╔══
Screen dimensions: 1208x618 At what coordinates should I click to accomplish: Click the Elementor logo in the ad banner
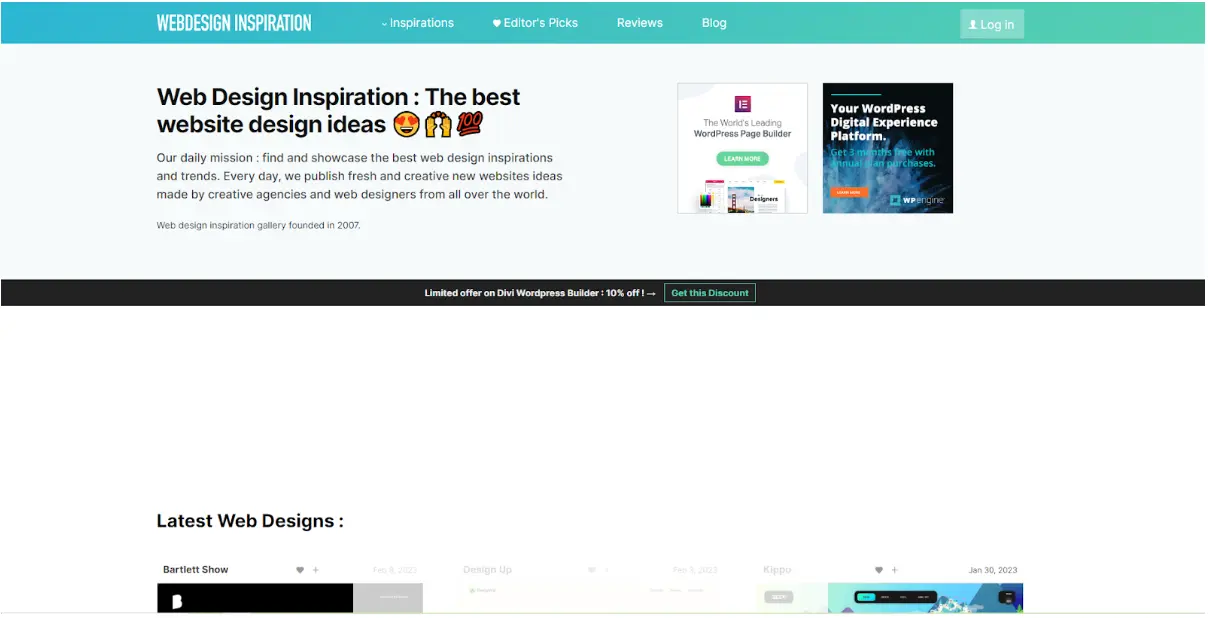pos(742,103)
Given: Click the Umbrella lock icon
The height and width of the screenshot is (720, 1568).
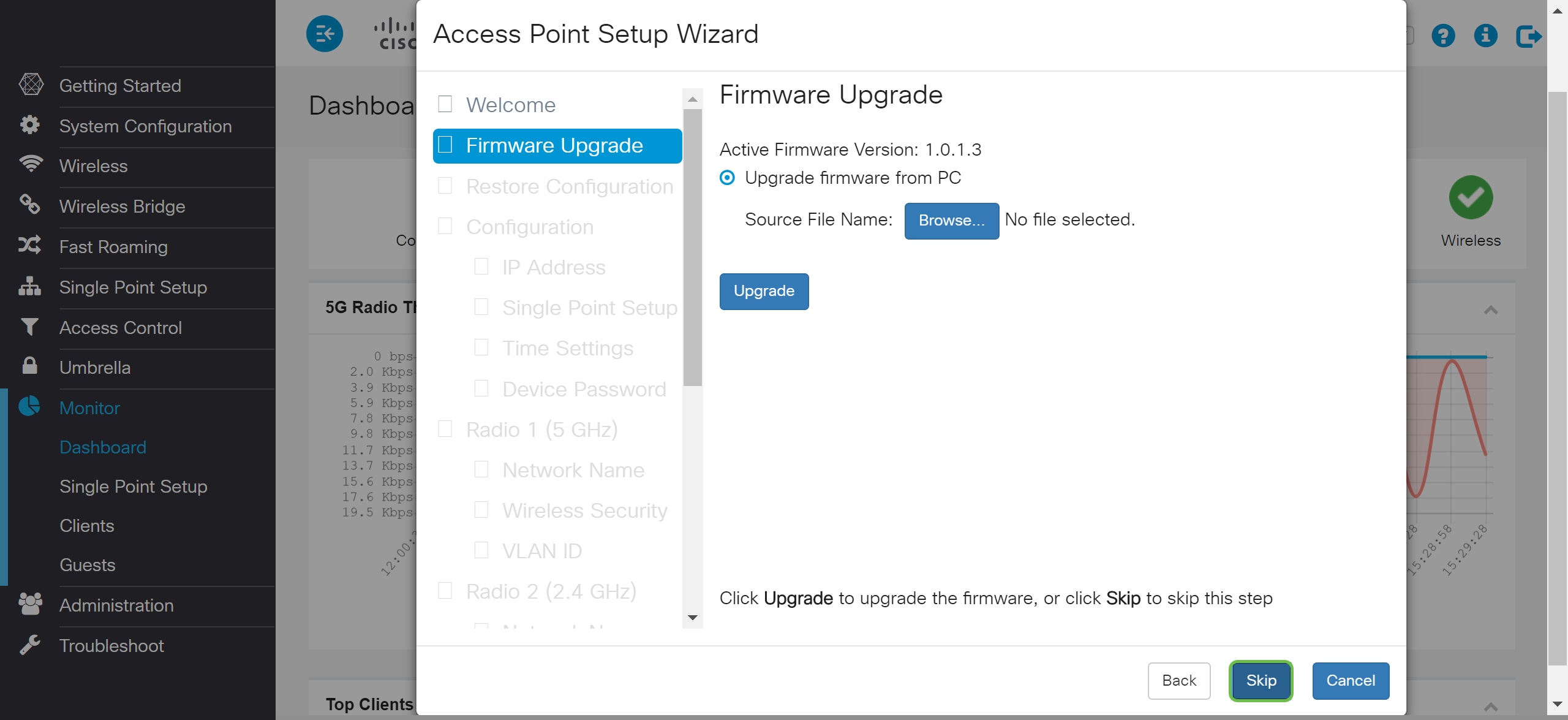Looking at the screenshot, I should (29, 365).
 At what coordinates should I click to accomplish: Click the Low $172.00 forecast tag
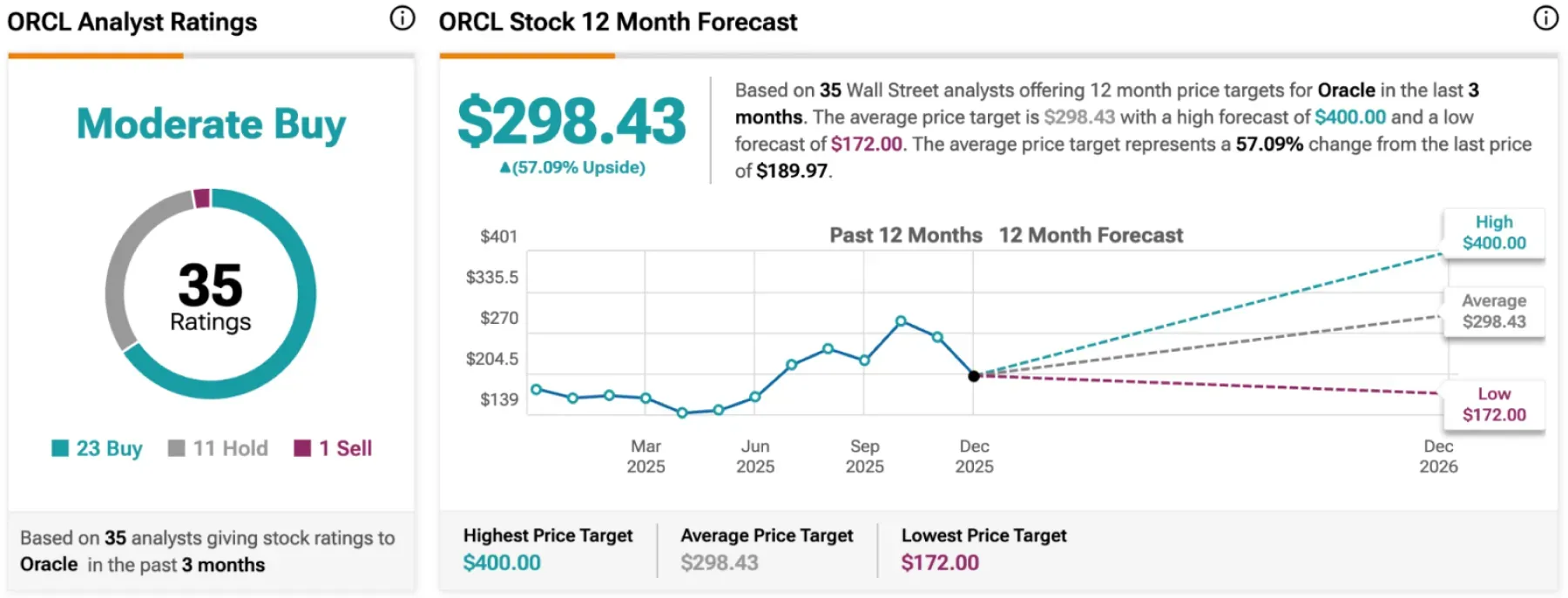pyautogui.click(x=1494, y=405)
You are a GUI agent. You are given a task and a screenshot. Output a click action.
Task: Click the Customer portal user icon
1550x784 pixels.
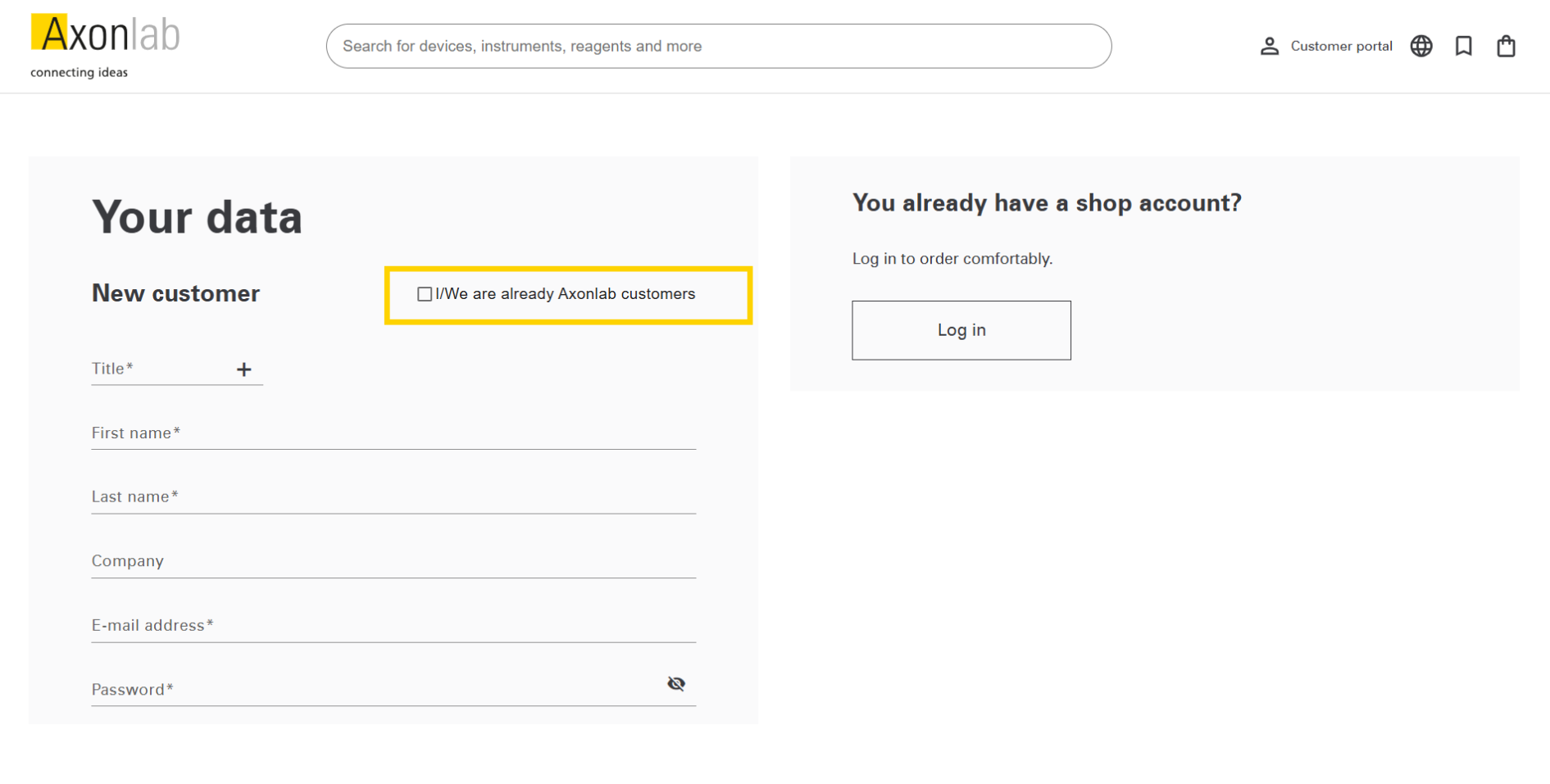(x=1269, y=46)
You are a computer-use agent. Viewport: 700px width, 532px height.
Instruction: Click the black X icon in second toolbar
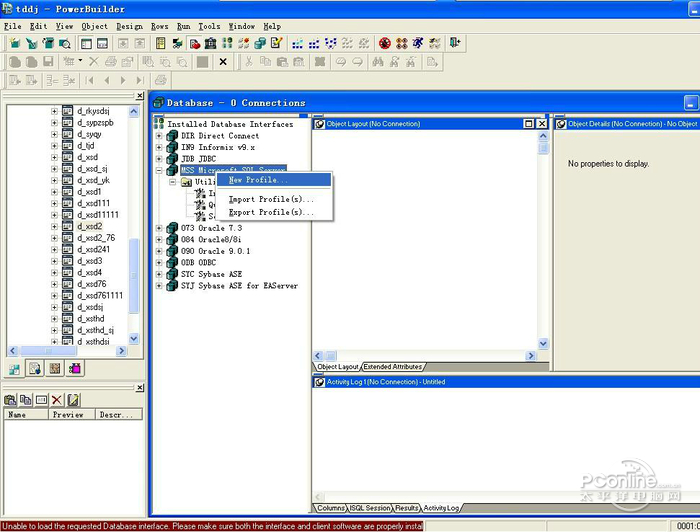[223, 62]
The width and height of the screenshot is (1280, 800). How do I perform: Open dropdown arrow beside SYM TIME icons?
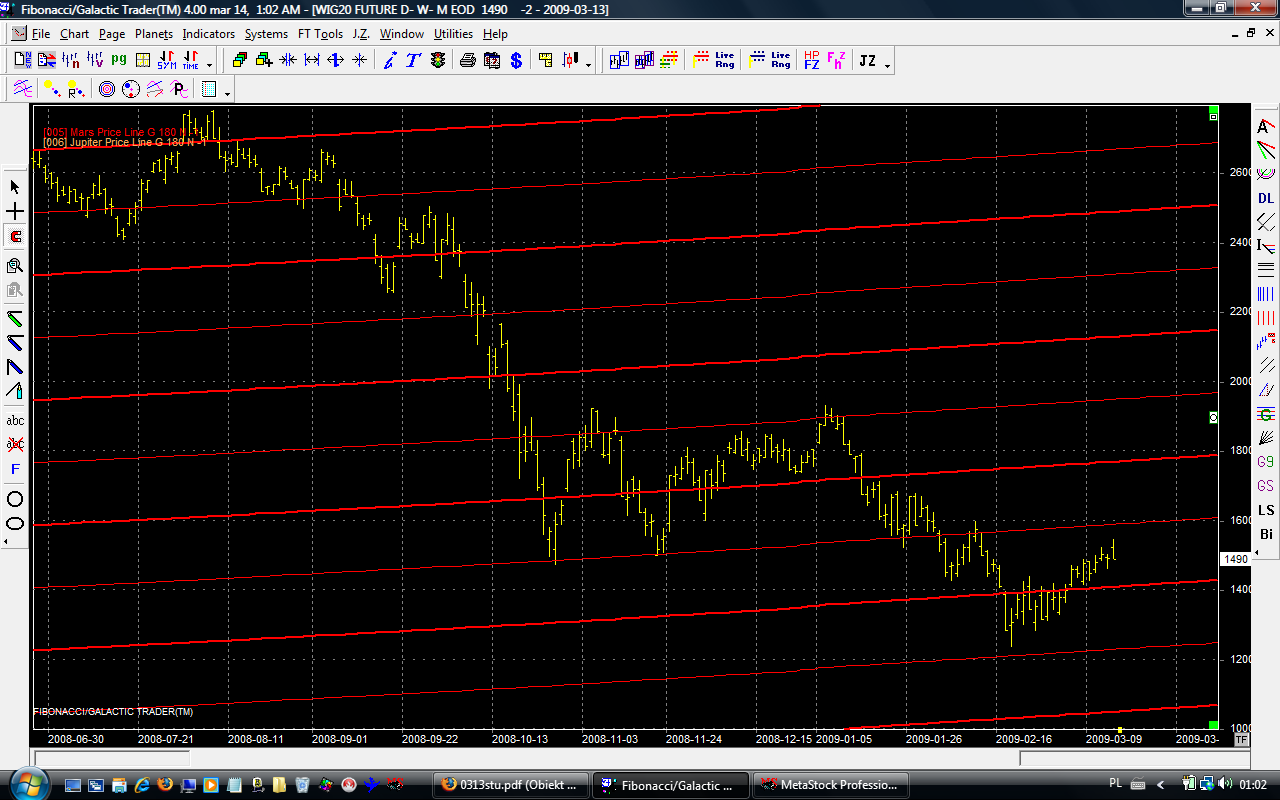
╚══
• Problem details: Wherever the word "agent" appears in the records above, copy that line.

• Output of the task:
You are a GUI agent. You are given a task and a screenshot. Output a click action.
You are a computer-use agent. Viewport: 700px width, 532px height.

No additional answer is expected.